* [Selected passage]

** START **

Anyway, I did limp through a few paragraphs of The Bones of Summer this morning before giving up and going to lunch with Ronnie - an old friend from my last job - and his new assistant, Melanie. Which was jolly, and Ronnie paid, hurrah! Afterwards, I popped into see Gladys, then did some essential shopping in Godalming. Where the Curse of Brooke maintains its ancient power - now that the Grey-Suited Farts who run companies have discovered that I really like Dr Stuart's teas from the Health Food shop, they've decided to stop selling them. Mean bastards. Where the bloody hell am I going to find my detox teas now?? At least, ones I like. No-one asks me about these ruddy "managerial decisions" and I'm the ruddy customer.

Double sigh.

** END **

* [Supplied material]
** START **

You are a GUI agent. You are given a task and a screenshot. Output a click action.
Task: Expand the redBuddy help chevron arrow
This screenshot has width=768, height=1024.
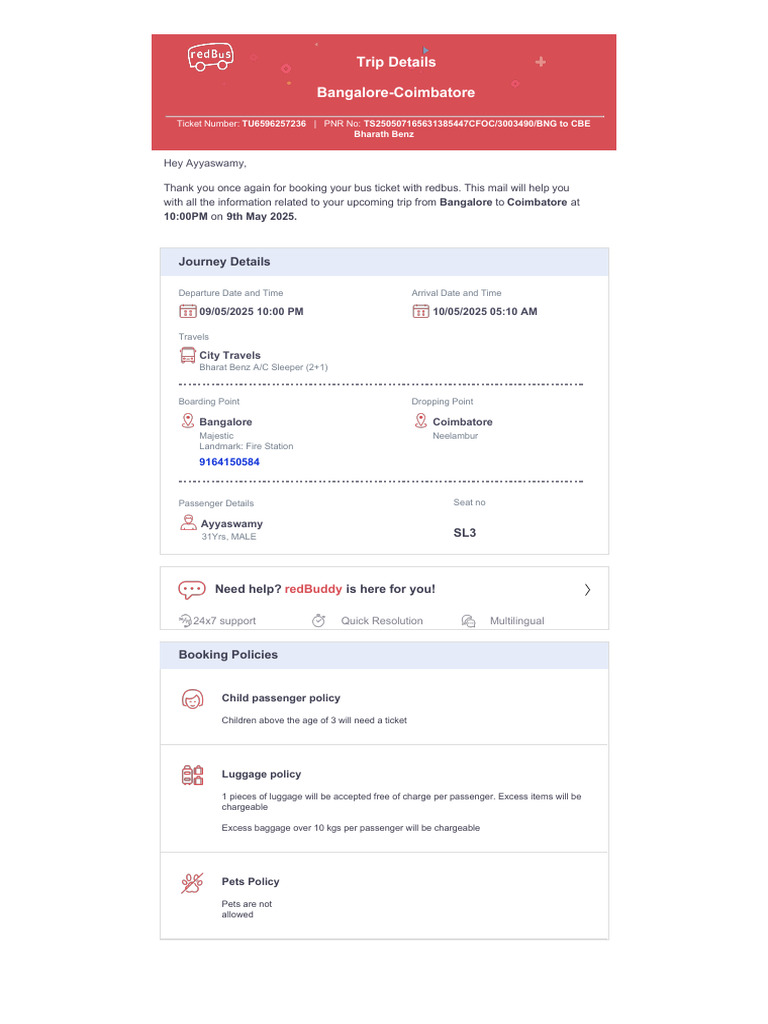[587, 590]
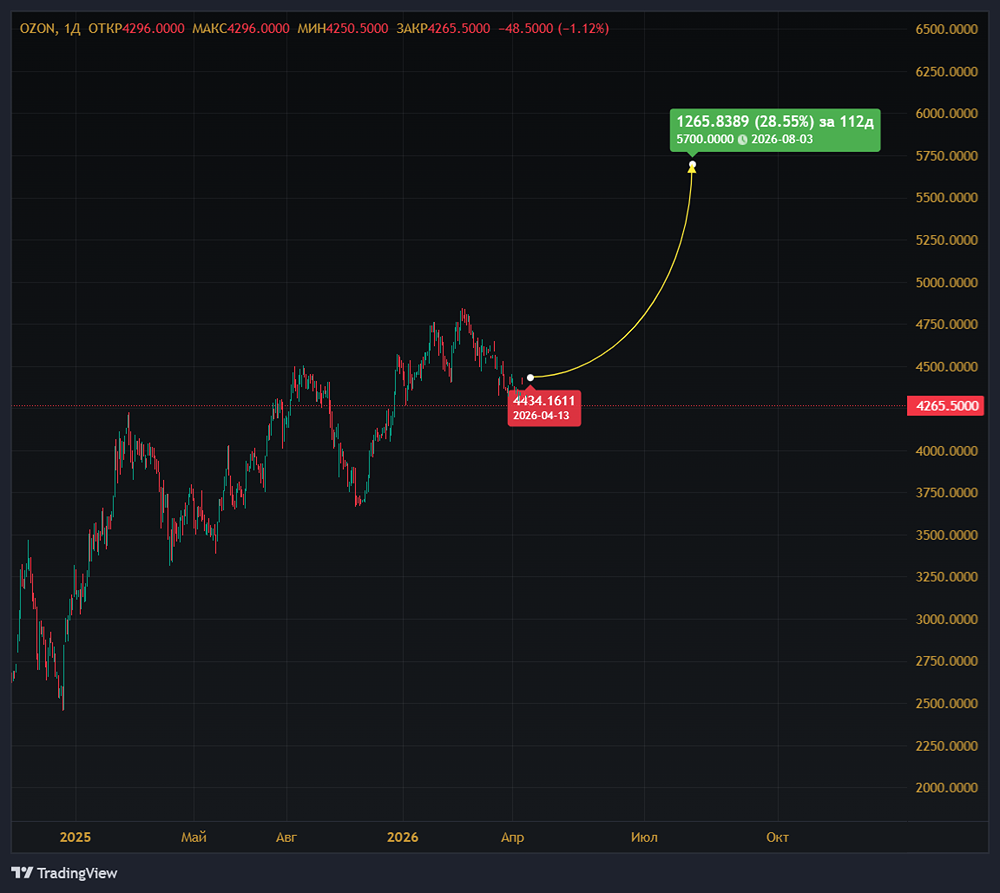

** END **

Copy the diary passage from "Anyway, I did" through "Double sigh.", putting "dinner" in place of "lunch".

Anyway, I did limp through a few paragraphs of The Bones of Summer this morning before giving up and going to dinner with Ronnie - an old friend from my last job - and his new assistant, Melanie. Which was jolly, and Ronnie paid, hurrah! Afterwards, I popped into see Gladys, then did some essential shopping in Godalming. Where the Curse of Brooke maintains its ancient power - now that the Grey-Suited Farts who run companies have discovered that I really like Dr Stuart's teas from the Health Food shop, they've decided to stop selling them. Mean bastards. Where the bloody hell am I going to find my detox teas now?? At least, ones I like. No-one asks me about these ruddy "managerial decisions" and I'm the ruddy customer.

Double sigh.